→ **DATA RECORDS**
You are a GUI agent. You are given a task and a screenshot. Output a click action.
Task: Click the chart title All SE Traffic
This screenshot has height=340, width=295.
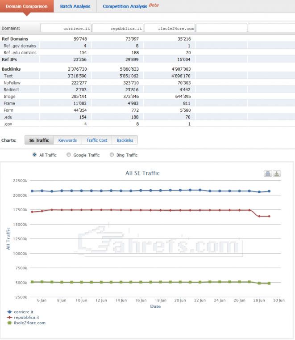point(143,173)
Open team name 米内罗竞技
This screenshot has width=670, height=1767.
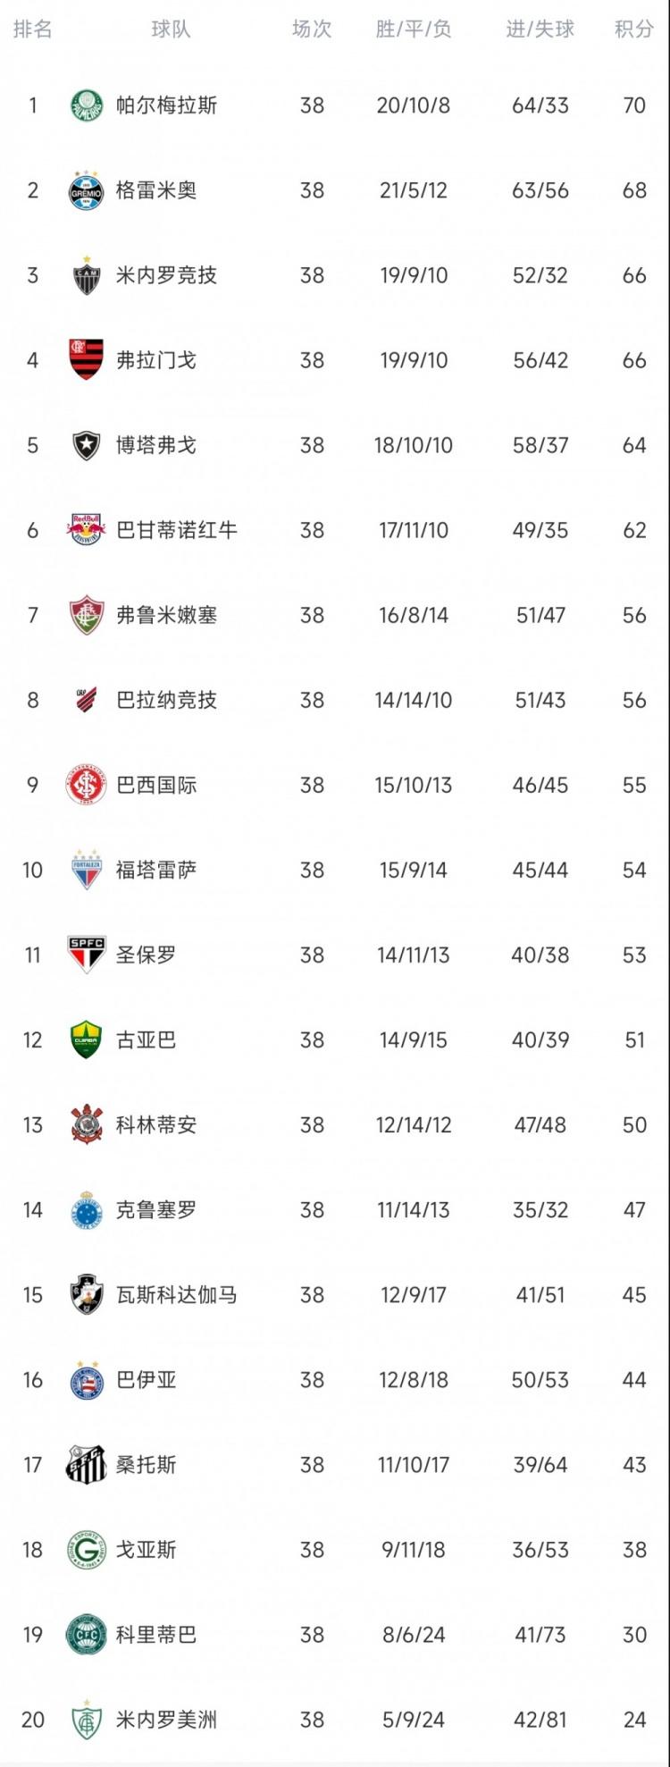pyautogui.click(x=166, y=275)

→ **WHAT NEEDS TO BE DONE**
Skip every picture. Repeat word for word the lines from the line holding "Task: Click the chart title All SE Traffic" through the end of the entries above.

→ **RESULT FOR THIS TASK**
Task: Click the chart title All SE Traffic
This screenshot has height=340, width=295.
point(143,173)
Open team name 米内罗竞技
This screenshot has width=670, height=1767.
pyautogui.click(x=166, y=275)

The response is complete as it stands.